> Passage:

=== Section Start ===

I’m just curious to learn a bit more about your workflow here… Which plugins are you using that require you to have ‘enable keyboard’ set all the time?

Surely you can keep this option disabled most of the time, except for a few rare instances when you need to edit a text field in the plugin, such as a program name or something like that?

Or perhaps you’re using a plugin which is very text heavy somehow? Maybe you do a lot of fine adjustments by typing exact values into text fields, rather than adjusting the knobs/sliders/buttons/etc?

If you turn off the ‘enable keyboard’ feature, then you should be able to use space bar to start/stop Renoise quite comfortably. So I’m just wondering what’s preventing you from doing so.

=== Section End ===

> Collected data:
=== Section Start ===

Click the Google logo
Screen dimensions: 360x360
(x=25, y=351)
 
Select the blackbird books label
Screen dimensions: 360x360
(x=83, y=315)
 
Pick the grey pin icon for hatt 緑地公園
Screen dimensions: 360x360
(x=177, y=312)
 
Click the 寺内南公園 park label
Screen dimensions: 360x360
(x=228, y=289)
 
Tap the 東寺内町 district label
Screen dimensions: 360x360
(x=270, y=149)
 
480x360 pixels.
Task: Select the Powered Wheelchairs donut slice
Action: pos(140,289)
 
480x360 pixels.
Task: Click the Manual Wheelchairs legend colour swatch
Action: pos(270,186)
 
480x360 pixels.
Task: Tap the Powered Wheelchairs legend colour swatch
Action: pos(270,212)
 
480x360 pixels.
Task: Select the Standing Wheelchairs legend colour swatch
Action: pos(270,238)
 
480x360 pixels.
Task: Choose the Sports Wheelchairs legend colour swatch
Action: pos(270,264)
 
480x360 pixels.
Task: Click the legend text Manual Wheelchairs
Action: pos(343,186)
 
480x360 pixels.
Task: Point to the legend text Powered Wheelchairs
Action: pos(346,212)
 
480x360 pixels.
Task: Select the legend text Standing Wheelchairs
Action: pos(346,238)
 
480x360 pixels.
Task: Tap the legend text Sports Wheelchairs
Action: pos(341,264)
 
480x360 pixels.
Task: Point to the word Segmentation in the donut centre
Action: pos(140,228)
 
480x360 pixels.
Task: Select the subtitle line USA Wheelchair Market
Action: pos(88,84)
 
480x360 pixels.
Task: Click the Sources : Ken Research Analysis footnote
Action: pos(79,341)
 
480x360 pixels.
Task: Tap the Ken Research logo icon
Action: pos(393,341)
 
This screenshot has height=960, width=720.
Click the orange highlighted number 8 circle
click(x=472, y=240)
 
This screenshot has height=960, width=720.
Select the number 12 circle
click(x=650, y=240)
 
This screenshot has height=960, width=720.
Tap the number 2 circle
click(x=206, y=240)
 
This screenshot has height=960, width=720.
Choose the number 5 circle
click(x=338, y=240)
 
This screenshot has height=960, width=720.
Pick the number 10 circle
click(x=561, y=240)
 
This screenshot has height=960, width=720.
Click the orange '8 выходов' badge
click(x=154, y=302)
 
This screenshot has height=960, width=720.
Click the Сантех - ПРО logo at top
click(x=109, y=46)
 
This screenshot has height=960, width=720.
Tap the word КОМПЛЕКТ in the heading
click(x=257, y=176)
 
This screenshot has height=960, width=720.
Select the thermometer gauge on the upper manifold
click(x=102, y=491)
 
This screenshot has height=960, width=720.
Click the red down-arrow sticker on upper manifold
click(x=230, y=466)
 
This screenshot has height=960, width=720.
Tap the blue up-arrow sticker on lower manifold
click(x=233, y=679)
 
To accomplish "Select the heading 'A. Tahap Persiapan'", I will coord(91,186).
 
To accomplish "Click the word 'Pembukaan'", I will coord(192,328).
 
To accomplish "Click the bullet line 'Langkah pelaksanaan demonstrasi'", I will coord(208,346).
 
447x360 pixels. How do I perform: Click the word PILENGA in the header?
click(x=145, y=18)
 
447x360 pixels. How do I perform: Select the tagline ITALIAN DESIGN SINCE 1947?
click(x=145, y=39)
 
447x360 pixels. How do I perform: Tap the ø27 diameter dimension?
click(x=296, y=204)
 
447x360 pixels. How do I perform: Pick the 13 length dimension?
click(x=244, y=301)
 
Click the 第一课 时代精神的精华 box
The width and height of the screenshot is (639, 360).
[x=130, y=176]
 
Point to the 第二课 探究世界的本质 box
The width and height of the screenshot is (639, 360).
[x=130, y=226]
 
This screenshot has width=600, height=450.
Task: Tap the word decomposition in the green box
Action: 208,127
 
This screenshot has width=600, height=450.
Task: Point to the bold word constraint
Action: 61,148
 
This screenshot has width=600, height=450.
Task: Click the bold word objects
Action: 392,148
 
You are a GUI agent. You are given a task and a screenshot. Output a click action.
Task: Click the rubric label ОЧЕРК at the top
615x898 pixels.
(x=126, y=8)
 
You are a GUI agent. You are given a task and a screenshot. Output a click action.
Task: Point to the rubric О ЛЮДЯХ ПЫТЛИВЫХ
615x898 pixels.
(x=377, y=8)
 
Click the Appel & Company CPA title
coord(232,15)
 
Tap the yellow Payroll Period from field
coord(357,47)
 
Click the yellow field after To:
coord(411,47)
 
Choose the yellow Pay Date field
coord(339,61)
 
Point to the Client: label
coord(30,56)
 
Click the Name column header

=== Section End ===

> What to do:
1. In the post about the 'enable keyboard' option, what does turning that feature off allow you to do?
2. Transcribe the portion of the post about the 'enable keyboard' option that starts with the words "I’m just curious" and ends with "all the time?".

> Solution set:
1. It lets you use the space bar to start/stop Renoise quite comfortably.

2.
I’m just curious to learn a bit more about your workflow here… Which plugins are you using that require you to have ‘enable keyboard’ set all the time?